We considered a discrete-time generalised renewal equation model that accounts for heterogeneity in infectiousness between different infected individuals. In the transmission model, each infected individual is assigned an individual infectiousness factor, \(\alpha\), from a gamma distribution with shape parameter \(k\) and mean one (although, in principle, other distributions could be used). If the reproduction number, \(R\), remains constant during that individual’s infection, the realised number of secondary infections generated by the individual is then assumed to follow a Poisson distribution with mean \(\alpha R\). This Poisson-gamma formulation is equivalent to assuming that the realised number of secondary infections from a randomly chosen infected individual follows a negative binomial offspring distribution with mean \(R\) and dispersion parameter \(k\)11\(.\) Smaller values of \(k\) correspond to a greater degree of superspreading (Supplementary Fig. 1).
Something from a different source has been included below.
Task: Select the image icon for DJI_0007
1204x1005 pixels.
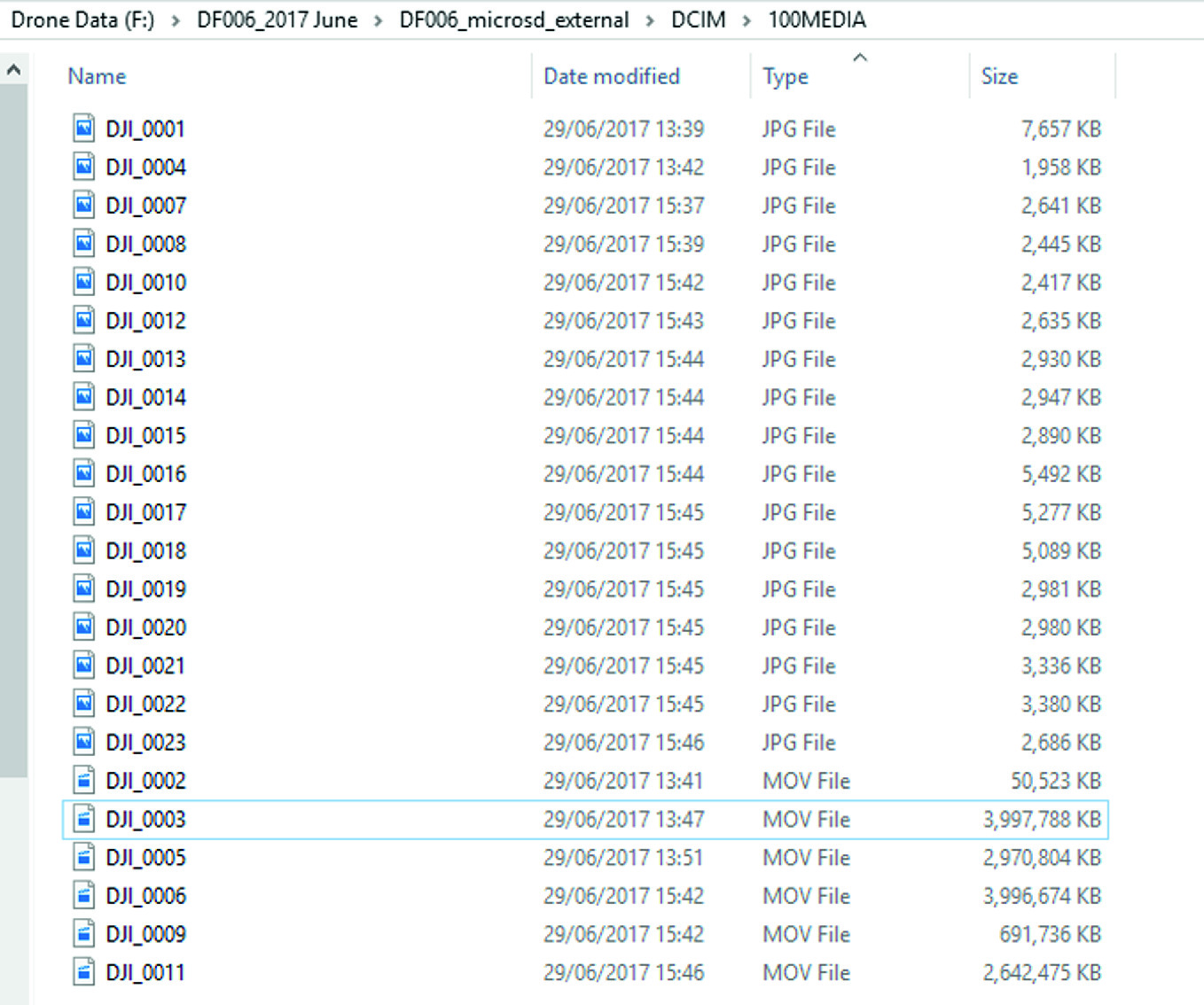Action: click(x=83, y=206)
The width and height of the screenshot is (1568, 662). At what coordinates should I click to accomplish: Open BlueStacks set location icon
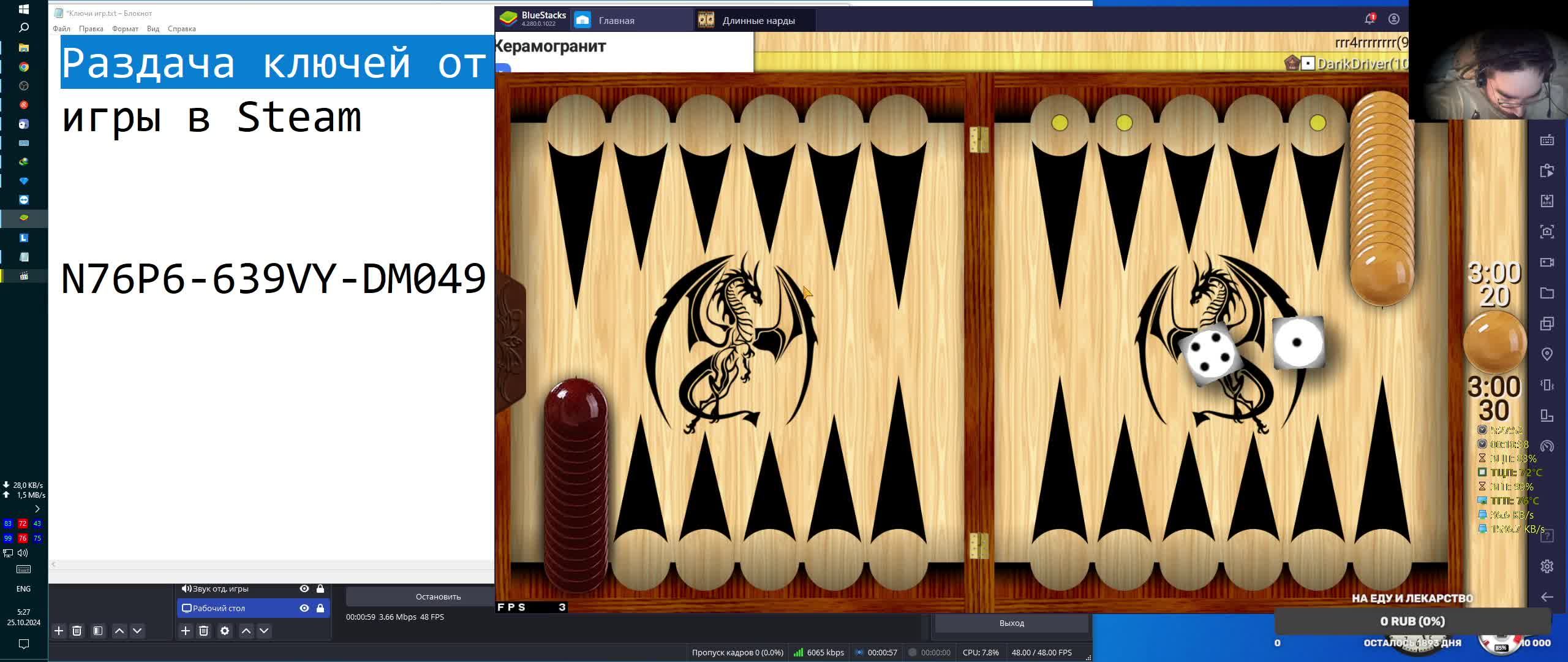[x=1547, y=354]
The offspring distribution is a geometric distribution if \(k=1\), while a Poisson distribution is obtained in the limit \(k\to {\infty }\)11\(.\)

More generally, accounting for temporal changes in the reproduction number, \({R}_{t}\), between different times, \(t\), the model-simulated incidence of newly infected individuals, \({I}_{t}\), is generated as follows:

$${I}_{t}\sim {{{\rm{Poisson}}}}\left({{{\rm{mean}}}}={R}_{t} {\sum}_{\tau=1}^{{\infty }}{w}_{\tau}\,{J}_{t-\tau }\right)$$

(1)

$${J}_{t}\sim {{{\rm{Gamma}}}}\left({{{\rm{shape}}}}=k{I}_{t},{{{\rm{scale}}}}=\frac{1}{k}\right)$$

(2)

Here, \({w}_{\tau }\) is the probability mass function of the discrete generation time distribution (the probability that the interval between the dates of infection of an infector-infectee pair is \(\tau\) days), and \({J}_{t}={\sum }_{i=1}^{{I}_{t}}{\alpha }_{t,i}\) represents the sum of the individual infectivity factors (\({\alpha }_{t,i}\)) of the individuals infected on day \(t\) (labelled \(i=1,\ldots,{I}_{t}\)). We note that this formulation is valid because the sum of independent gamma-distributed random variables with identical scale parameters also follows a gamma distribution (with the same scale parameter).

Outbreak risk

Analytical approach

The outbreak risk, \({p}_{t}\), is defined to be the probability (under the above transmission model, and assuming that the reproduction number is known at all times) that an outbreak, initiated with a single incident infection at time \(t\) (i.e., taking \({I}_{t}=1\), with \({I}_{s}=0\) for \(s ), does not become extinct. As shown in the Supplementary Methods, the outbreak risk satisfies the following equation:

$${p}_{t}=1-{\left(1+\frac{1}{k} {\sum}_{\tau=1}^{{\infty }}{R}_{t+\tau }{w}_{\tau }{p}_{t+\tau }\right)}^{-k}$$

(3)

In our numerical analyses, we assumed that \({R}_{t}\) is a periodic function of time (so that \({p}_{t}\) is also periodic with the same period). In that scenario, a closed system of equations for the values of \({p}_{t}\) (across all values of \(t\)), which can be solved numerically, can be obtained from the above expression (see the Supplementary Methods for details).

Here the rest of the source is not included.